--- Given records Enclosed Below ---

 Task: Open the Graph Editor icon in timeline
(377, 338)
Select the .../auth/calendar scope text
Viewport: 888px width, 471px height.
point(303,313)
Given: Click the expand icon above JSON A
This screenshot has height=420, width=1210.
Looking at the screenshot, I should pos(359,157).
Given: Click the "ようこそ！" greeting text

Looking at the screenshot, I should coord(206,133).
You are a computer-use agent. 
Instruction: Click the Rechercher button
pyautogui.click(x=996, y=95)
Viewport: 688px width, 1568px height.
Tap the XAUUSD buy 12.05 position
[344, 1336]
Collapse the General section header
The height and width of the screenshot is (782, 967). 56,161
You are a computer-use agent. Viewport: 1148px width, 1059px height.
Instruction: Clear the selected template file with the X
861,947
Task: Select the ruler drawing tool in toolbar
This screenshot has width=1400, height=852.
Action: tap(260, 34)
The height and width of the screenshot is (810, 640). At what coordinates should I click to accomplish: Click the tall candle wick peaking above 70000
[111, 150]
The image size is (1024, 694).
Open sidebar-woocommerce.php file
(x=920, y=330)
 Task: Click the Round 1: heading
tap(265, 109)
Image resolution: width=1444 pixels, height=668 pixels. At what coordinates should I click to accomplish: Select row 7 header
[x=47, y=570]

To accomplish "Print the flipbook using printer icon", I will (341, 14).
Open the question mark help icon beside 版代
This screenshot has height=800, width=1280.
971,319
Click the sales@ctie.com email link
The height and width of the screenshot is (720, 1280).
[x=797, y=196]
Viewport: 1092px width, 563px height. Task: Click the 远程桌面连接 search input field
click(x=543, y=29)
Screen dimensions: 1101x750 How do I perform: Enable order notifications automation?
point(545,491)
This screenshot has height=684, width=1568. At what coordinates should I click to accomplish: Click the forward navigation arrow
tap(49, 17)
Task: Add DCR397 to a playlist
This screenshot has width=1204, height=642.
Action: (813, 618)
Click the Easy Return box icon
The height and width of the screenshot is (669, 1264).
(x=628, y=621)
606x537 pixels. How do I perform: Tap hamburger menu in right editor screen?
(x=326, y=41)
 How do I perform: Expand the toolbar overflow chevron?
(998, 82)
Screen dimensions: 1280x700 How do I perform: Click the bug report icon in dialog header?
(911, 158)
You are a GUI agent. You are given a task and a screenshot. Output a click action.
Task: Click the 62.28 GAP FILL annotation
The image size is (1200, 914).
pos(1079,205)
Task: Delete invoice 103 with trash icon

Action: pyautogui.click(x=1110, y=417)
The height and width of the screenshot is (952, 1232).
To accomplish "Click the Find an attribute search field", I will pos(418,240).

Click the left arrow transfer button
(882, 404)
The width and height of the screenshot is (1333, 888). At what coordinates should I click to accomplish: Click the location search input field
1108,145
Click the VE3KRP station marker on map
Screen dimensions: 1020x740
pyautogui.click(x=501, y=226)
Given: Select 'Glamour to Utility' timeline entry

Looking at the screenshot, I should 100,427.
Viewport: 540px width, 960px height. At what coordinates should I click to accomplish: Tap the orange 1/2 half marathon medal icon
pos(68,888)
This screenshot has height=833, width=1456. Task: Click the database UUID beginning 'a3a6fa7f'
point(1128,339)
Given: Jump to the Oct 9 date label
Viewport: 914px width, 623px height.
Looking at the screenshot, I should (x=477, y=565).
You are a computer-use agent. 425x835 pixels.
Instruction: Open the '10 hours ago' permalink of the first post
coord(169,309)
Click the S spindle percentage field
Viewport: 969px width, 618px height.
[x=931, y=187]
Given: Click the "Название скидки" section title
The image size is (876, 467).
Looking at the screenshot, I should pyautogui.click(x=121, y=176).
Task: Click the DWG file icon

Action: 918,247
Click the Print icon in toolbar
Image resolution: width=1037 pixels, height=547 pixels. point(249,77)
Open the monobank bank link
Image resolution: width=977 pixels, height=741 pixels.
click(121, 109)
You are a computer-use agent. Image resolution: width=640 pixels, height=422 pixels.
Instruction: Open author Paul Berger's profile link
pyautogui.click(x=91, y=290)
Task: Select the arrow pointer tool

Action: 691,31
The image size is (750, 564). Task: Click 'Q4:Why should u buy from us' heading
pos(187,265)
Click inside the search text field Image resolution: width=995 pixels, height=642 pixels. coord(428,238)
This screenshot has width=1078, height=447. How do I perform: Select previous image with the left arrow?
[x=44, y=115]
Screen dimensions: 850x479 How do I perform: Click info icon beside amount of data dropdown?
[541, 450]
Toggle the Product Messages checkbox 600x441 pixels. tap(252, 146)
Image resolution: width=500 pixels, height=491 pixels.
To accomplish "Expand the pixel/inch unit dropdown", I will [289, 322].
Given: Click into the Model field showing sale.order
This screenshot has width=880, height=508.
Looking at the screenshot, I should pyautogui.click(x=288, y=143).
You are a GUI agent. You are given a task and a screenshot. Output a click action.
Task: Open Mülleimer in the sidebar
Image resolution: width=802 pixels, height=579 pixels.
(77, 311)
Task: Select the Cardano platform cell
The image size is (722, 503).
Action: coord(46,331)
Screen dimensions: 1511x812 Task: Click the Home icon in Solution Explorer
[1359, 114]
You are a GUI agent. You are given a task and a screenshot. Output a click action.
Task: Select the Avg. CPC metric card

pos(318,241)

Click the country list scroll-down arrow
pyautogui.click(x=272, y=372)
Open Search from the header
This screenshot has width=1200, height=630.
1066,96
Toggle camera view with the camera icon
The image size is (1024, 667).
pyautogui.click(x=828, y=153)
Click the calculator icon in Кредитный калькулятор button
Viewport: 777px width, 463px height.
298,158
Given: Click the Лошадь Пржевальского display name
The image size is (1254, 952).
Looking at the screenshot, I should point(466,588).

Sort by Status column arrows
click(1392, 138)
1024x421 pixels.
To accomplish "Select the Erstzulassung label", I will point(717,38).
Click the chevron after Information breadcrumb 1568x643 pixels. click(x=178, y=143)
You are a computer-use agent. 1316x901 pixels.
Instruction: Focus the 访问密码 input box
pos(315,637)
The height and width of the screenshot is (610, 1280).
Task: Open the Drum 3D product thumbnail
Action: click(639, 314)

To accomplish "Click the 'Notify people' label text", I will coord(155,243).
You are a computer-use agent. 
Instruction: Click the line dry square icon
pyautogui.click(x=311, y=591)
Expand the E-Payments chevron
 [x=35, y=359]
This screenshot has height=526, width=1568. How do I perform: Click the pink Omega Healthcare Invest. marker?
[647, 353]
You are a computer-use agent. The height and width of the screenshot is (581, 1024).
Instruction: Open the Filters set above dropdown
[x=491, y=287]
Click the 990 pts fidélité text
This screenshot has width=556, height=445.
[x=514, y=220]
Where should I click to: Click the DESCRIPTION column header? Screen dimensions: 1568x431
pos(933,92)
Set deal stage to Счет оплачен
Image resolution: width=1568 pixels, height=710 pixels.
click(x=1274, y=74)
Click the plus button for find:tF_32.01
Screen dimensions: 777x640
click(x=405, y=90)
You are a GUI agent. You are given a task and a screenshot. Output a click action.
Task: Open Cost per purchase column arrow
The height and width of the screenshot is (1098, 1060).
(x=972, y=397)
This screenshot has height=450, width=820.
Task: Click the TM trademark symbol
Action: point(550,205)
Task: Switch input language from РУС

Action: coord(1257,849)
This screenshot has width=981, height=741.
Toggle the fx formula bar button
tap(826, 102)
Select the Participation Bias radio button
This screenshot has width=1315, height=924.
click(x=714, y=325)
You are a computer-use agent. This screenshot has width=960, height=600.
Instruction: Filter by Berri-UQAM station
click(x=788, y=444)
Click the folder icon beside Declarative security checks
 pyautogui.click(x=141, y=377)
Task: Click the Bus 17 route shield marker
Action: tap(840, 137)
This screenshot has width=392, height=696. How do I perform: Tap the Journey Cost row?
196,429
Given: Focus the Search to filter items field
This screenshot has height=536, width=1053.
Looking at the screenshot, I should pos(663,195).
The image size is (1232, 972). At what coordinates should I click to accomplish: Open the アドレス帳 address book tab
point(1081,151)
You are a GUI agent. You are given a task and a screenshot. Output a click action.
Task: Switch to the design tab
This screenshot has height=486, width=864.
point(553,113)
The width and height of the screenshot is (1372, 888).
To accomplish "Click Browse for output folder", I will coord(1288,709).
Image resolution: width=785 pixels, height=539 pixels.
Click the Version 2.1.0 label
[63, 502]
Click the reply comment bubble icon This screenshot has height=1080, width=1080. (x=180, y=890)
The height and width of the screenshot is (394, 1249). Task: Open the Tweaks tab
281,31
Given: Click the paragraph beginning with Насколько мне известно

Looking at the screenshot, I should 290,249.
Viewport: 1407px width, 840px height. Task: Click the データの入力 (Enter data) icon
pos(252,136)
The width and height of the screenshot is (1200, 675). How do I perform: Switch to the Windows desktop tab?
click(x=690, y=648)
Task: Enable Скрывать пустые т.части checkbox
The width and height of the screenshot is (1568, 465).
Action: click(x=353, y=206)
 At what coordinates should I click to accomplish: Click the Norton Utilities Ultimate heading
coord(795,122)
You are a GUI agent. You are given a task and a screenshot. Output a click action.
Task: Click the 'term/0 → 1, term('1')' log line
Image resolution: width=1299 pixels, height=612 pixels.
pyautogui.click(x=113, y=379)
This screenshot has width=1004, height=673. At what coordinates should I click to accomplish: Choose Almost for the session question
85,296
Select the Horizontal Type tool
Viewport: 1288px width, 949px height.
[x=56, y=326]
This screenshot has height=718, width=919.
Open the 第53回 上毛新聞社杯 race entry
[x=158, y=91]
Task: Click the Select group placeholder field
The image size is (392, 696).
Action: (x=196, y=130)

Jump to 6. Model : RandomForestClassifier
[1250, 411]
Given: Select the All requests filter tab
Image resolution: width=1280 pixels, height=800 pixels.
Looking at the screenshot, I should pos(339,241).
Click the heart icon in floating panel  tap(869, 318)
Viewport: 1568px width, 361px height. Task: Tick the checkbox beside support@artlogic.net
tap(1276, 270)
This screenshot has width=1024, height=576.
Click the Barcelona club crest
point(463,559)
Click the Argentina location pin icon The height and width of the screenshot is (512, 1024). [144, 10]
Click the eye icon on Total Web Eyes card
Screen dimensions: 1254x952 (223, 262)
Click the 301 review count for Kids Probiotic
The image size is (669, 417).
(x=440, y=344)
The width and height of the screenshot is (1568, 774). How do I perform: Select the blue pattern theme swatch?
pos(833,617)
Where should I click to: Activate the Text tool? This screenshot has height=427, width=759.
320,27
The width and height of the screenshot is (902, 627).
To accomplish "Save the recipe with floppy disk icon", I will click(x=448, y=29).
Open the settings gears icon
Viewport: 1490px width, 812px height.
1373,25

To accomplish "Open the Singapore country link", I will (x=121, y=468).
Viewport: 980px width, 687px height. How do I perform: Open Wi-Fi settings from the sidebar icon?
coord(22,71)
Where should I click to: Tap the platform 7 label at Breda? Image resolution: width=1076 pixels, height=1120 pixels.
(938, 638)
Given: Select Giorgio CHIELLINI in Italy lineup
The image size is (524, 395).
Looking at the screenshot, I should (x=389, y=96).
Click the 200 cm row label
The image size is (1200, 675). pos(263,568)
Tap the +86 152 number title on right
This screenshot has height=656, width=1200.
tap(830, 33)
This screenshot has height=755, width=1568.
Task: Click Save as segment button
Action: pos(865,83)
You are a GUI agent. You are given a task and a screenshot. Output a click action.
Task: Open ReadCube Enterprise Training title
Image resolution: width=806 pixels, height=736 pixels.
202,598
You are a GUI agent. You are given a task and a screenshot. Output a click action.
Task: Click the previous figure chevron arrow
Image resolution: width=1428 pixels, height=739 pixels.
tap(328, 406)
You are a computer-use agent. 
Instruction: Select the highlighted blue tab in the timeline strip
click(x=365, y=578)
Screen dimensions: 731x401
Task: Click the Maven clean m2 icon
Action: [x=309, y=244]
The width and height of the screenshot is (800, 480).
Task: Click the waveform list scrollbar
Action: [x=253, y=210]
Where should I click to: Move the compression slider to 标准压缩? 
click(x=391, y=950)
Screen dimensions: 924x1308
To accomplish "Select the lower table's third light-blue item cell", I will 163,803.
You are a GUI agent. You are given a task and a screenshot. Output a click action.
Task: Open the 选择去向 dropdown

--- End of Enclosed Given records ---

▶ Exercise:
Within the entries, find all lines holding "cell" and copy each one.

▶ Task result:
Task: Select the Cardano platform cell
To accomplish "Select the lower table's third light-blue item cell", I will 163,803.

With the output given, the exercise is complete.